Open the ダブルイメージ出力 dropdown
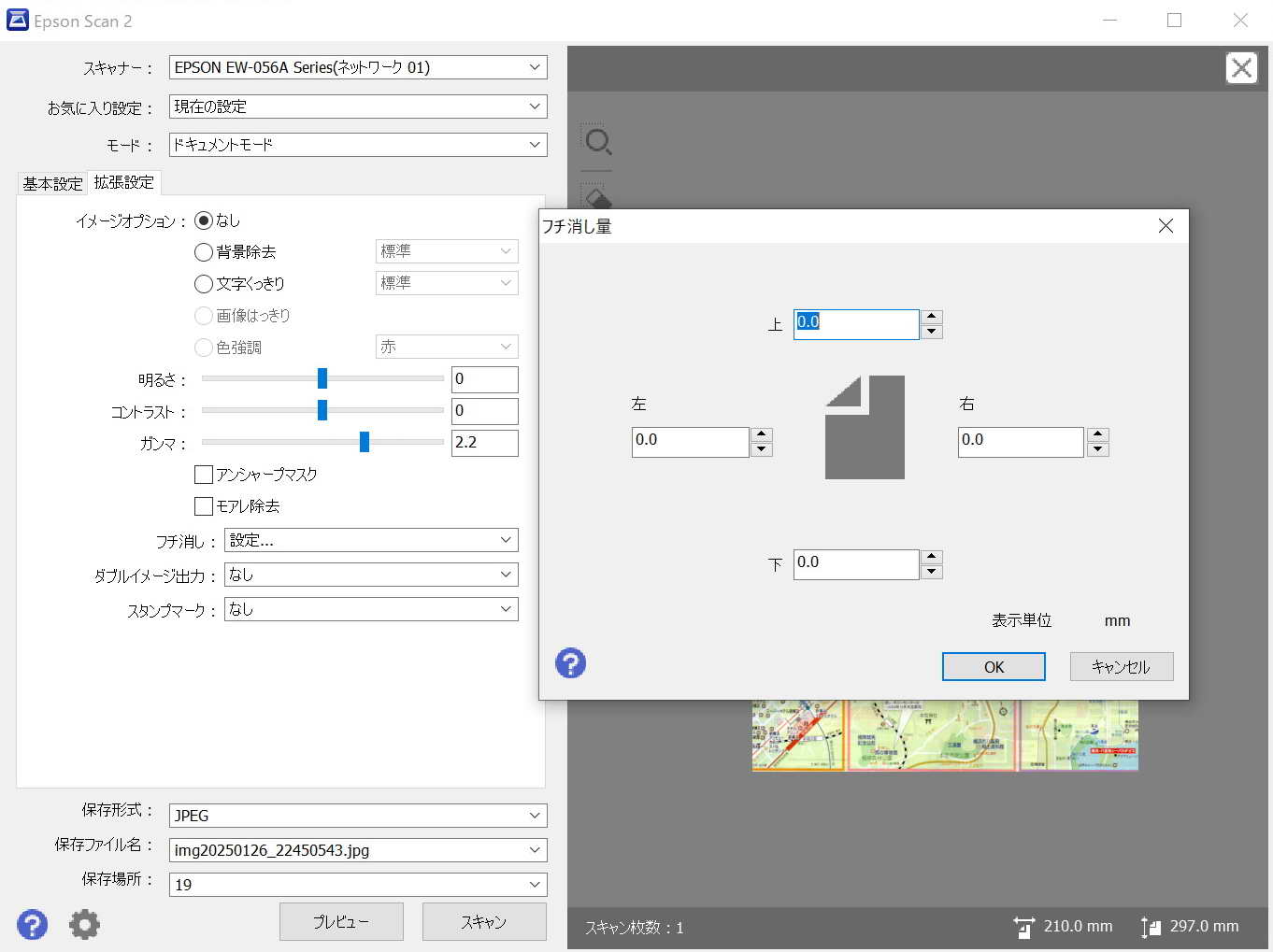 [x=506, y=575]
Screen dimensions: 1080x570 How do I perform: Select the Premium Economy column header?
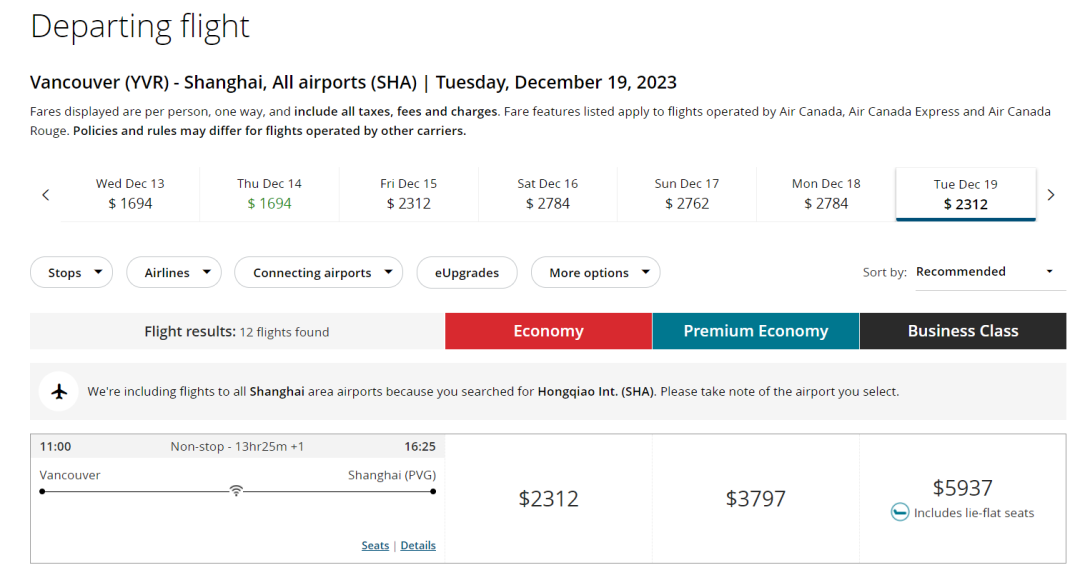pyautogui.click(x=755, y=331)
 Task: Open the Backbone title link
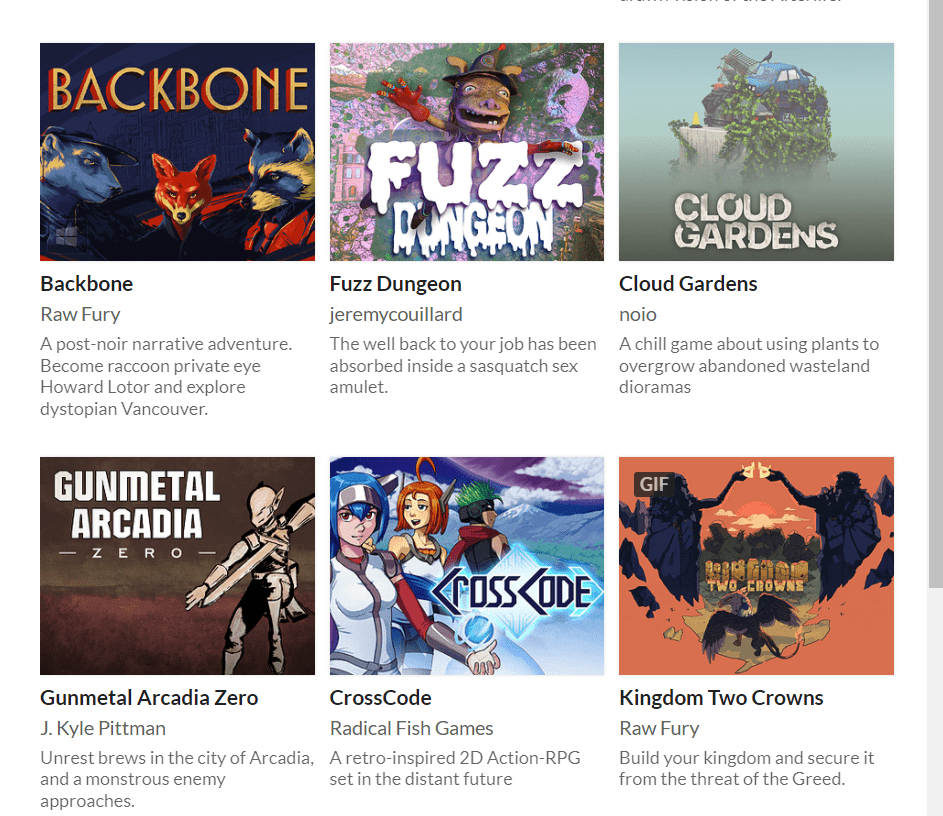point(87,284)
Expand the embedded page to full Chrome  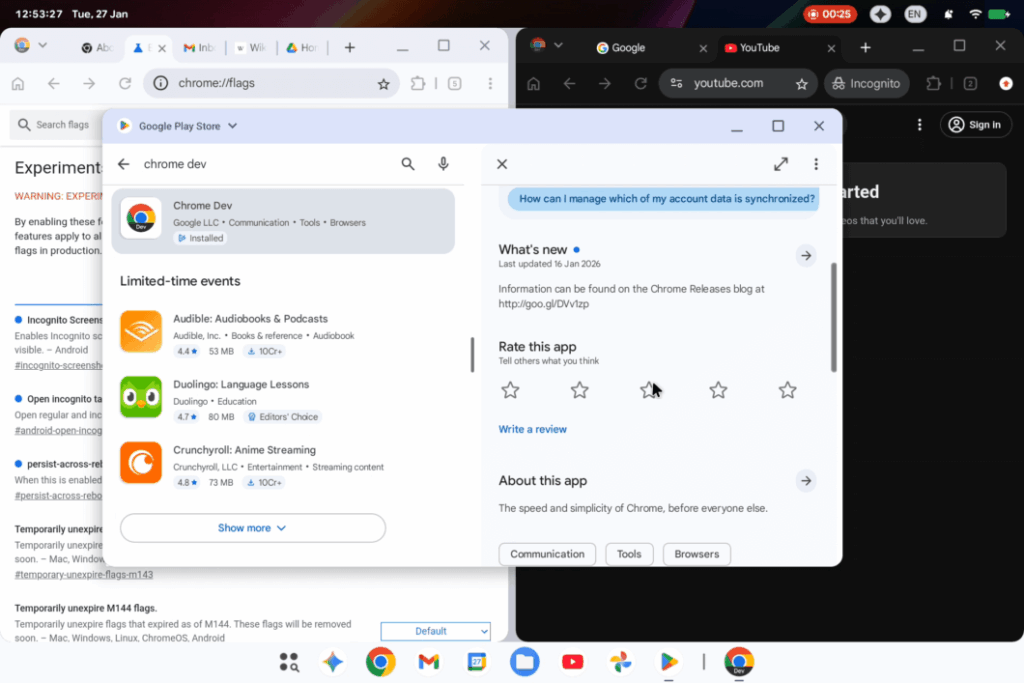(x=781, y=163)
☆ ☆ ☆ ☆
WHAT IS EXPECTED → Identify every row above that contains the word "Open" with matching capitalization, and copy each of those rows in full.

ANSWER FOR THIS EXERCISE →
Open the ダブルイメージ出力 dropdown
 Task: Open the Backbone title link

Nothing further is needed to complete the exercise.